If p < $\alpha$, we reject the null hypothesis.


In [None]:
catdisc = pd.read_sql_query('''
SELECT OrderDetail.UnitPrice, Discount, CategoryId 
FROM OrderDetail
JOIN Product
ON OrderDetail.ProductId = Product.Id
''',conn)

In [None]:
# ols = Create a Model from a formula and dataframe

formula = 'Discount ~ C(CategoryId)'  # The formula specifying the model
lm = ols(formula, catdisc).fit()   # The data for the model
table = sm.stats.anova_lm(lm, typ=2) 
# Anova table for one or more fitted linear models
# lm = model, typ=2 indicates type of ANOVA test
print(table)

##### ANOVA Definitions:
* sum_sq = the sum of squares due to the source
* df = the degrees of freedom in the source
* F = the F-statistic; variance of the group means (Mean Square Between) / mean of the within group variances (Mean Squared Error)
* PR(>F) = probability of getting a given F-statistic

The test results show that there is no _**statistically significant**_ difference in discount level between Categories, therefore we cannot reject the null hypothesis.

##### 2.)  Shipping Companies' Performance

##### Set up null and alternative hypotheses

- $H_0$: There is no difference in performance of Shipping Companies
- $H_\alpha$: There is a difference in performance of Shipping Companies


##### Choose a significance level

Our significance level, or $\alpha$ = 0.05. 
If p < $\alpha$, we reject the null hypothesis.


In [None]:
# Convert argument to datetime:

dfOrder.OrderDate = pd.to_datetime(dfOrder.OrderDate)
dfOrder.ShippedDate = pd.to_datetime(dfOrder.ShippedDate)
dfOrder.RequiredDate = pd.to_datetime(dfOrder.RequiredDate)

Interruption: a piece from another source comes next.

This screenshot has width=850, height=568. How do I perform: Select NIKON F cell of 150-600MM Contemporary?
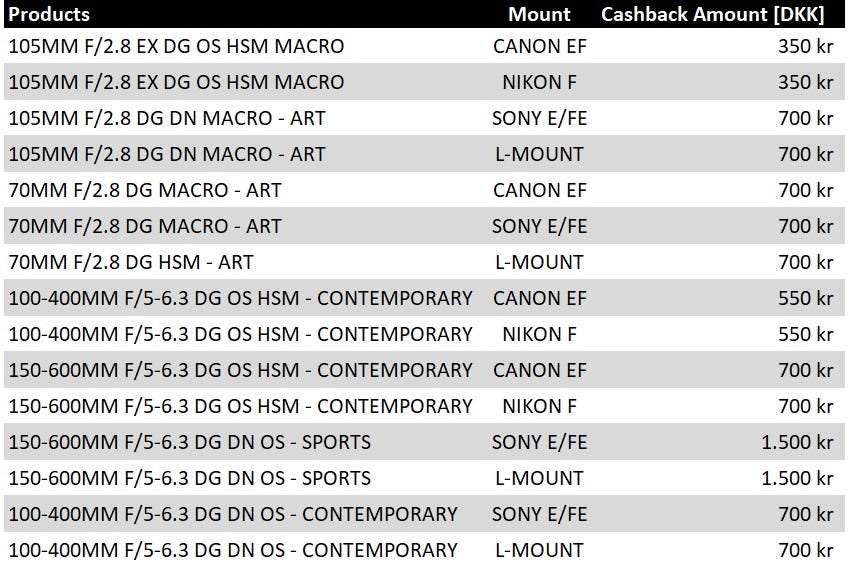539,406
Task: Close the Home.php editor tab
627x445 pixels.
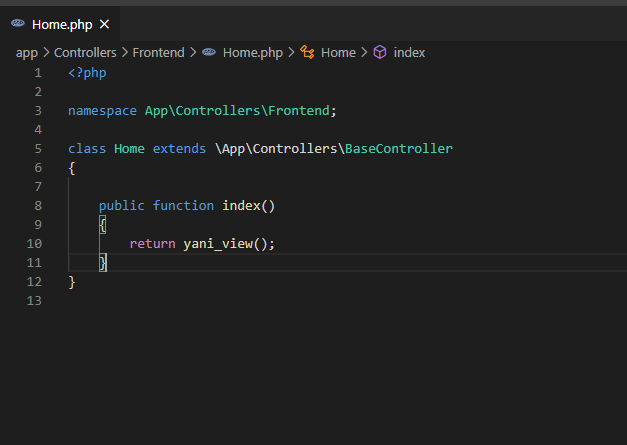Action: (x=105, y=24)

# Calculate Processing and Shipping Time:

dfOrder['ProcessingTime'] = dfOrder.ShippedDate - dfOrder.OrderDate
dfOrder['ShippingTime'] = dfOrder.RequiredDate - dfOrder.ShippedDate

# Convert to number of days:

dfOrder.ShippingTime = dfOrder.ShippingTime.dt.days
dfOrder.ProcessingTime = dfOrder.ProcessingTime.dt.days

In [None]:
# View results of table:

dfOrder.head()

In [None]:
# review the mean for all values:

dfOrder.groupby('ShipVia').mean()

In [None]:
formula = 'ProcessingTime ~ C(ShipVia)'
lm = ols(formula, dfOrder).fit()
table = sm.stats.anova_lm(lm, typ=2)
print(table)

The test results show that there is a _**statistically significant**_ difference in Shipping Compnaies, therefore we can reject the null hypothesis.

##### 3.)  Supplier Performance

##### Set up null and alternative hypotheses

- $H_0$: There is no difference in performance of Suppliers
- $H_\alpha$: There is a difference in performance of Suppliers


##### Choose a significance level

Our significance level, or $\alpha$ = 0.05. 
If p < $\alpha$, we reject the null hypothesis.


In [None]:
reg = pd.read_sql_query("""
SELECT CompanyName, a.Quantity
FROM OrderDetail a
JOIN Product b ON a.ProductID = b.ID
JOIN Supplier c ON b.SupplierID = c.ID
""",conn)
# 51317

In [None]:
formula = 'Quantity ~ C(CompanyName)'
lm = ols(formula, reg).fit()
table = sm.stats.anova_lm(lm, typ=2)
print(table)

The test results show that there is no _**statistically significant**_ difference in Supplier performance, therefore we cannot reject the null hypothesis.